I would absolutely wager that nobody put money on a massive, global pandemic knocking 26% off the Dow in four days in March. Nor would many have bet that the index would end a terrible year at a record high, up 7.3%. The S&P 500 posted a 16.3% gain in 2020 and the Nasdaq ended higher by 43.6%.

And yet, here we are, well into the next year (thank goodness) and legions of Wall Street analysts and number-crunchers are once again attempting to predict the future. We get reams of dense, chart-packed reports talking about trade tensions, Federal Reserve meetings, interest rate pressures and on and on.

All of these efforts are quite serious, well-meaning predictions not without their own internal logic. As an MBA myself, I know how hard Wall Street analysts labor to justify and “prove” their outlook months in advance.

And I have to laugh, because they not only spend massive amounts of time and effort to come up with it all, but they get paid handsomely to do so — because their clients desperately want it.

Guessing right

I’ll go ahead and call it. Next year’s Super Bowl will feature Tom Brady once again leading the Bucs, and he’ll get an eighth ring. The point difference will be in the double digits, and the halftime act will be a hologram of Michael Jackson.

You were probably with me on the first part, about Brady playing again. A little less on the win prediction (he’s human and not a robot, after all), and probably even less on the point spread and my halftime act guess.

The point is that all such predictions are equally wrong-headed. Brady could retire. He could get injured or the Bucs might flame out in the postseason. It’s complete conjecture, a series of prop bets and that’s all.

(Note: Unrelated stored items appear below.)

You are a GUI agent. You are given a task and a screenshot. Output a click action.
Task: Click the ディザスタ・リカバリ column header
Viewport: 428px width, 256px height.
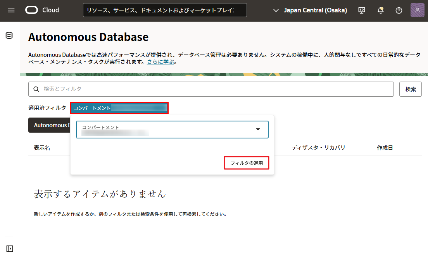318,148
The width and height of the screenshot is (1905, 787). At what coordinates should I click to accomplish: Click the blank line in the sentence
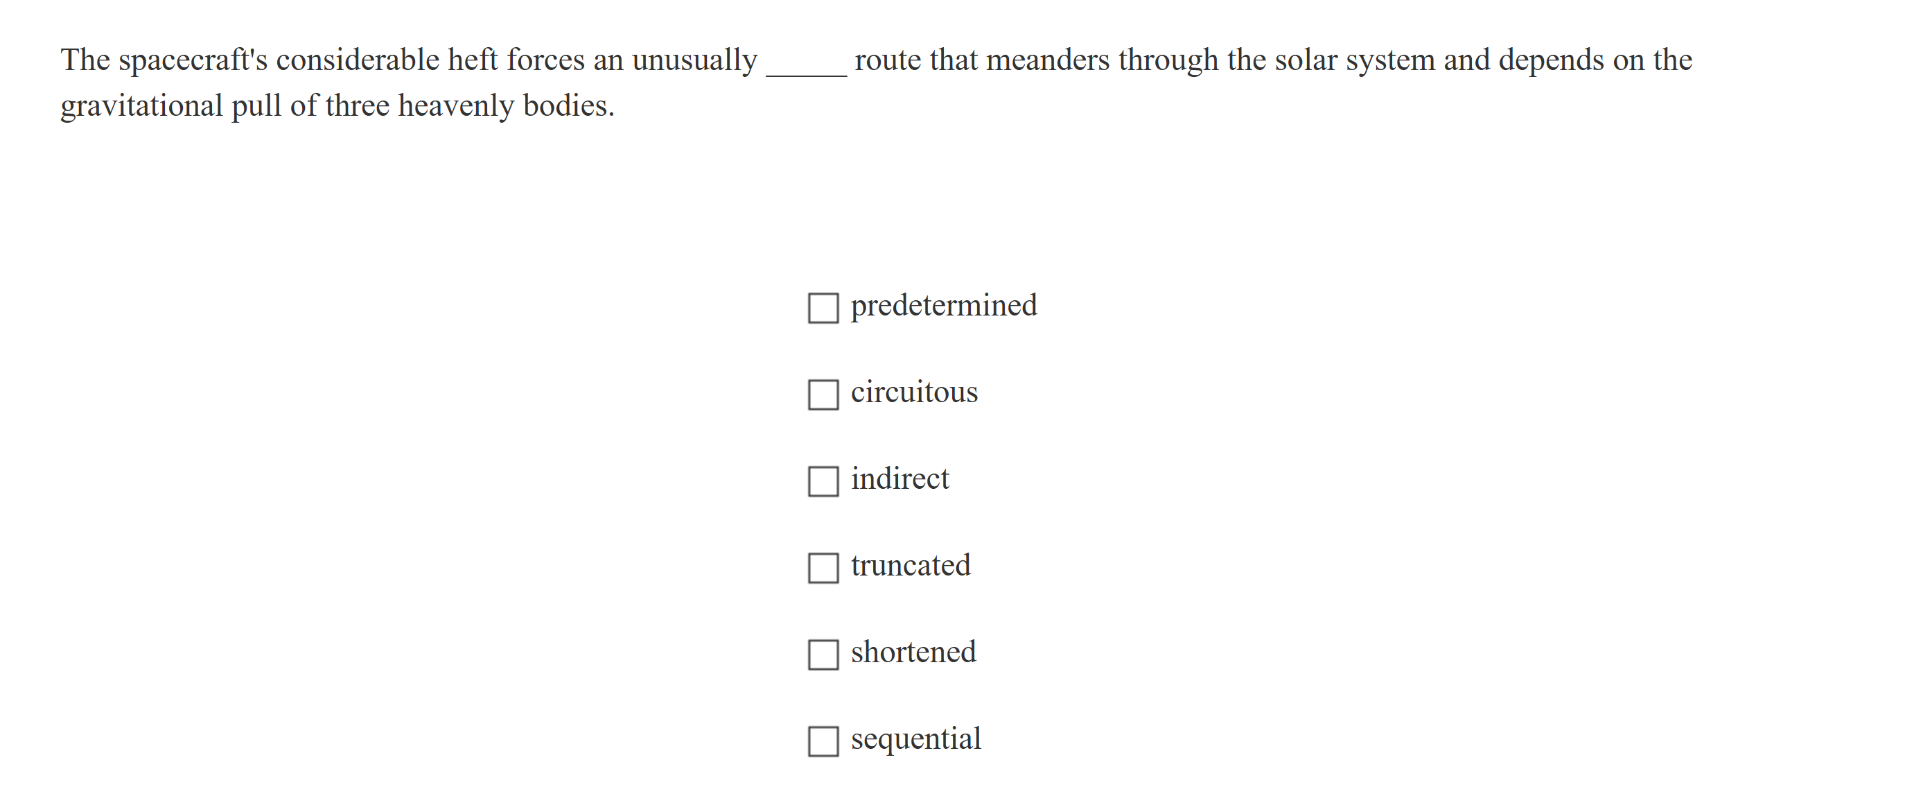coord(805,67)
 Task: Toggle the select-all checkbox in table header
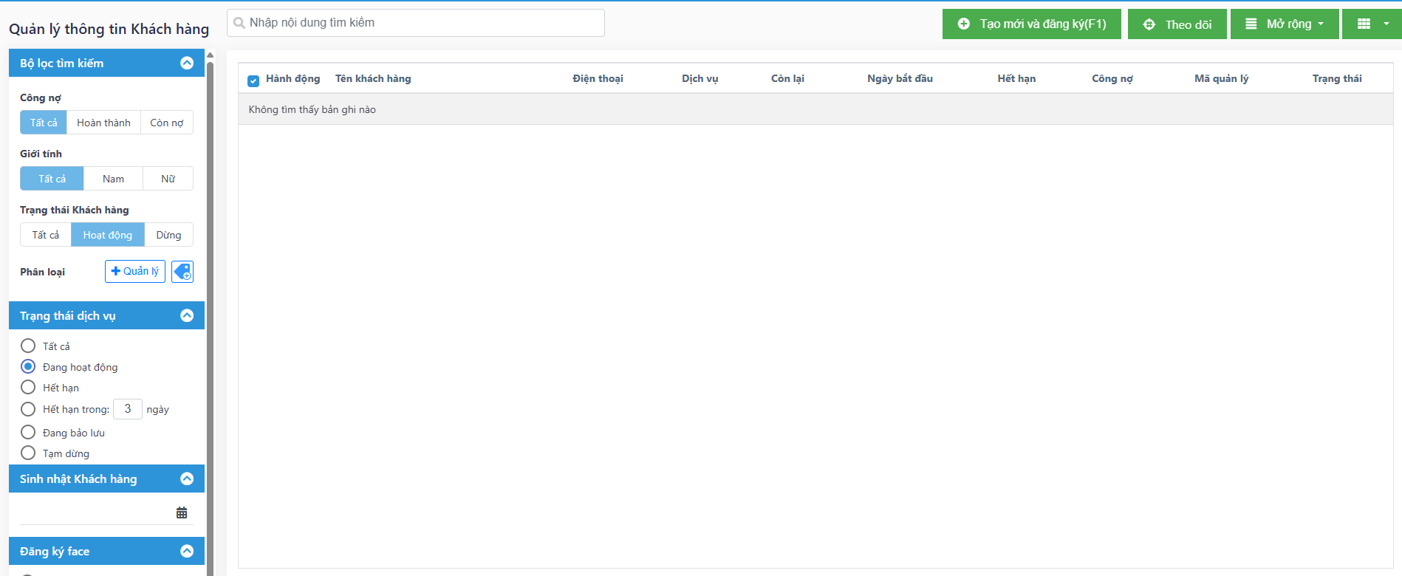click(253, 80)
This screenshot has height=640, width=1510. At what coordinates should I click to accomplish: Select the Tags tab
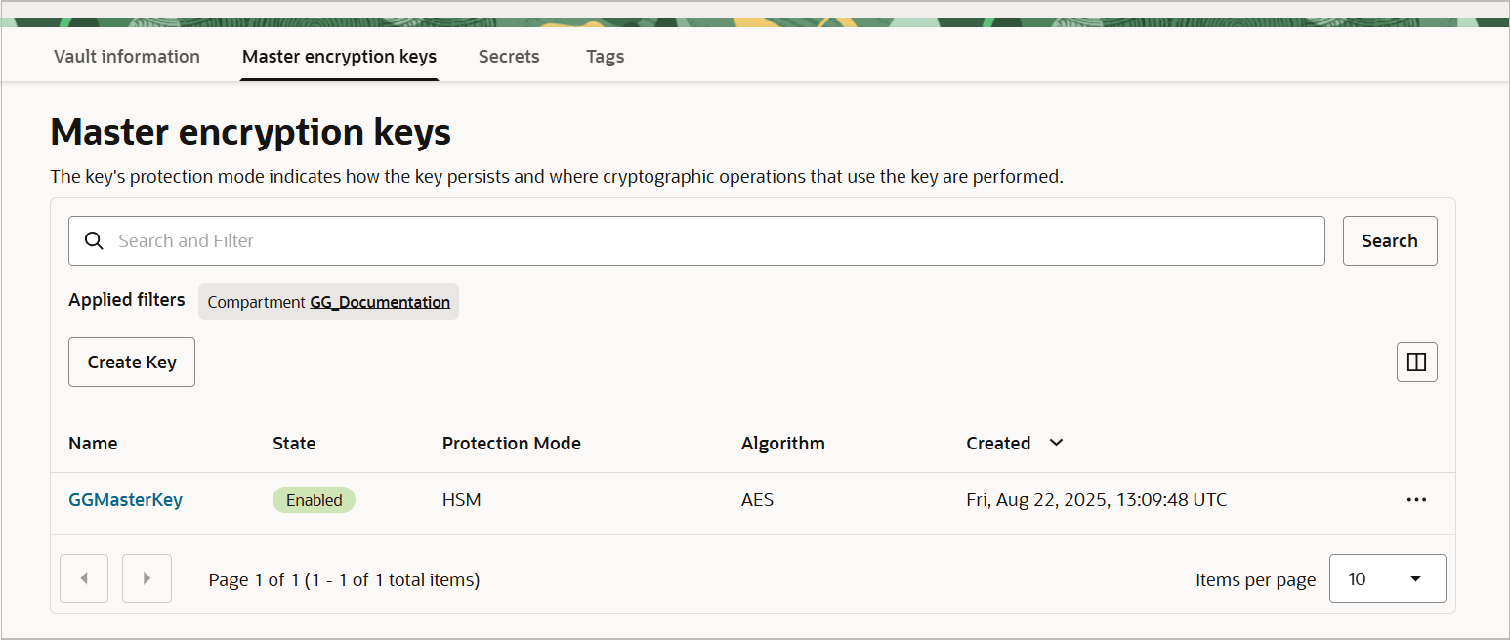tap(605, 56)
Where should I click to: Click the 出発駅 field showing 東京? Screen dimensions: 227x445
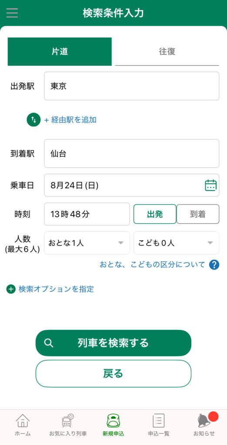[x=131, y=86]
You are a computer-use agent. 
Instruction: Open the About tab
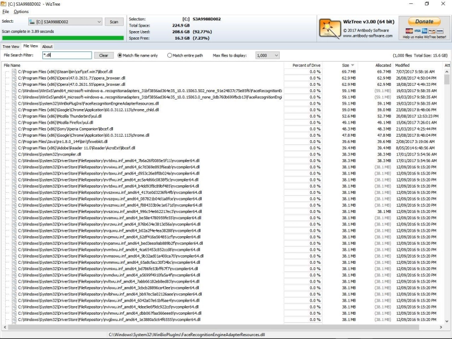coord(47,46)
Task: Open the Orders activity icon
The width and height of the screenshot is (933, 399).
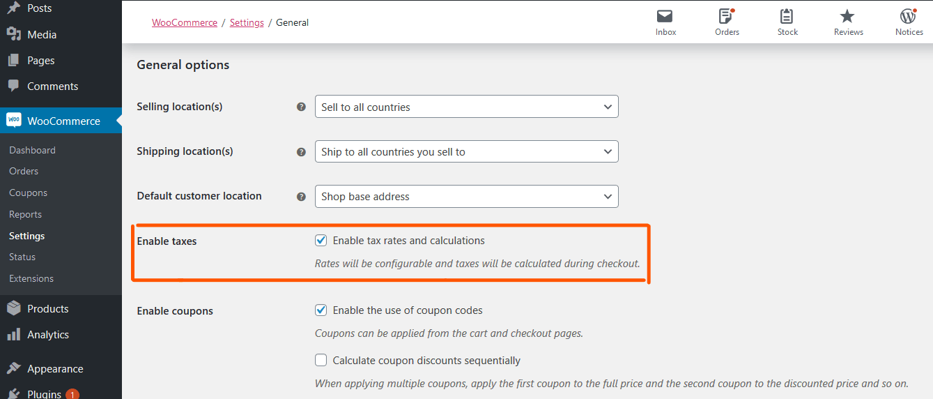Action: coord(727,17)
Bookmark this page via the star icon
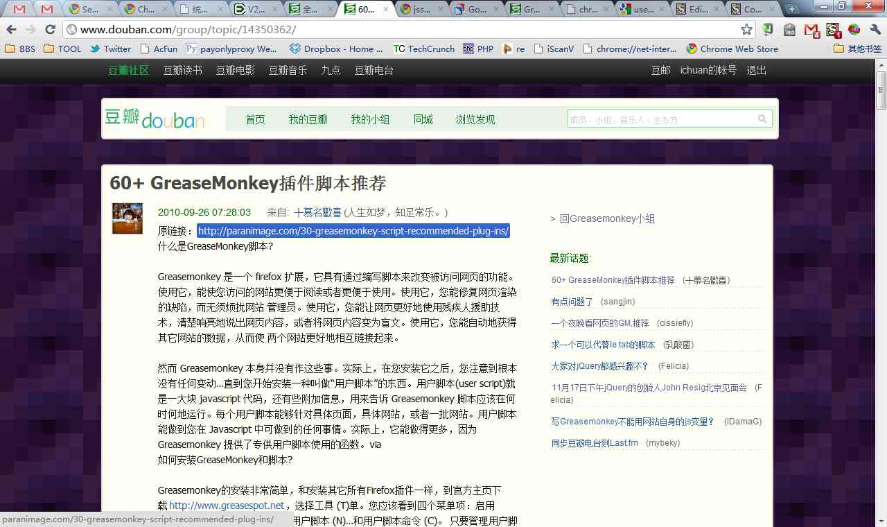This screenshot has height=527, width=887. pyautogui.click(x=746, y=30)
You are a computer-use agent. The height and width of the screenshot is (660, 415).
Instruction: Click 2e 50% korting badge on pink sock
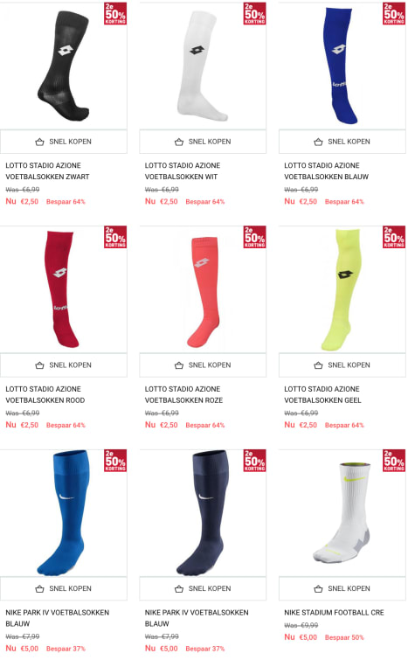254,237
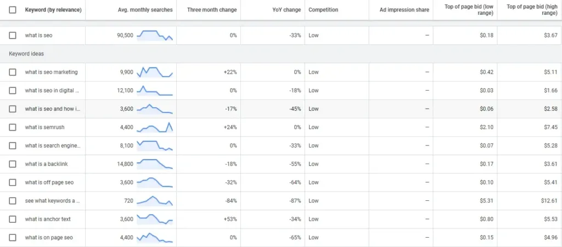Click the "see what keywords a..." keyword text
Viewport: 562px width, 247px height.
(x=53, y=201)
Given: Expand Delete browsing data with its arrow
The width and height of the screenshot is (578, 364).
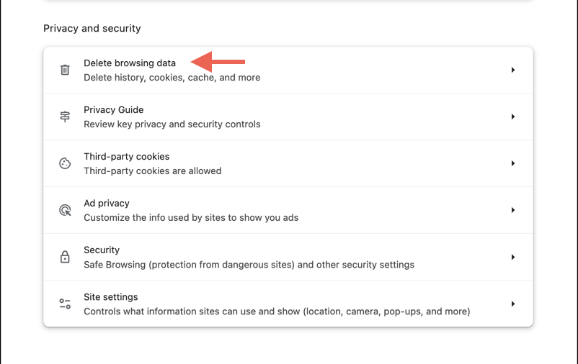Looking at the screenshot, I should pos(512,70).
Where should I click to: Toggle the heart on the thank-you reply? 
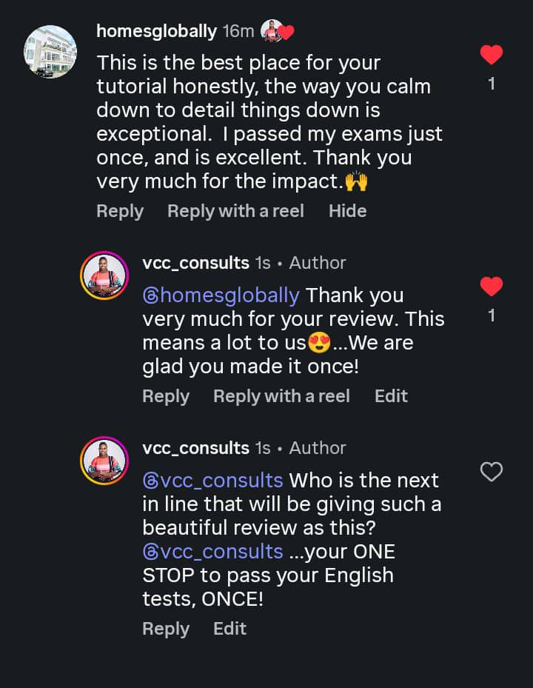492,287
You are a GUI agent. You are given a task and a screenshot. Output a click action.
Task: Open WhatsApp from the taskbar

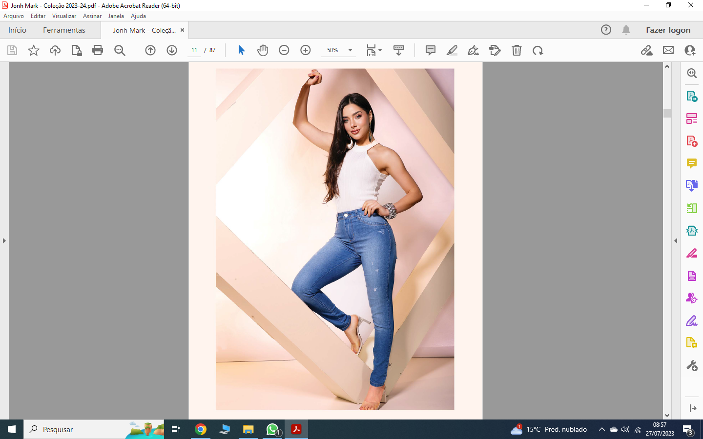pyautogui.click(x=272, y=429)
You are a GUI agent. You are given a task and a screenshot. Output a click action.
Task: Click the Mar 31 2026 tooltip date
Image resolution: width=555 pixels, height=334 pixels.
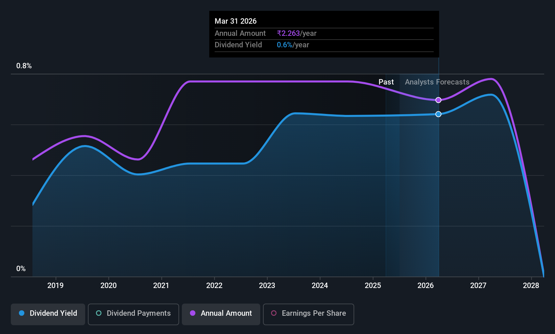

Wall Street is no different. If markets go up, fantastic. If they go down sharply, chances are high they’ll come back in a reasonable period of time. History tells us that bull markets last years and bear markets last months.

That’s why investors should be prudent about their risk-taking as they get closer to retirement and, perhaps counterintuitively, be more open to risk when they’re young. Falling stock valuations are a burden for some but a bargain for others. What works depends more on you and your goals than the economy, the markets or global events in any given year.

Ultimately, the trick is not “guessing right” what will happen. It’s knowing yourself and your own financial goals clearly.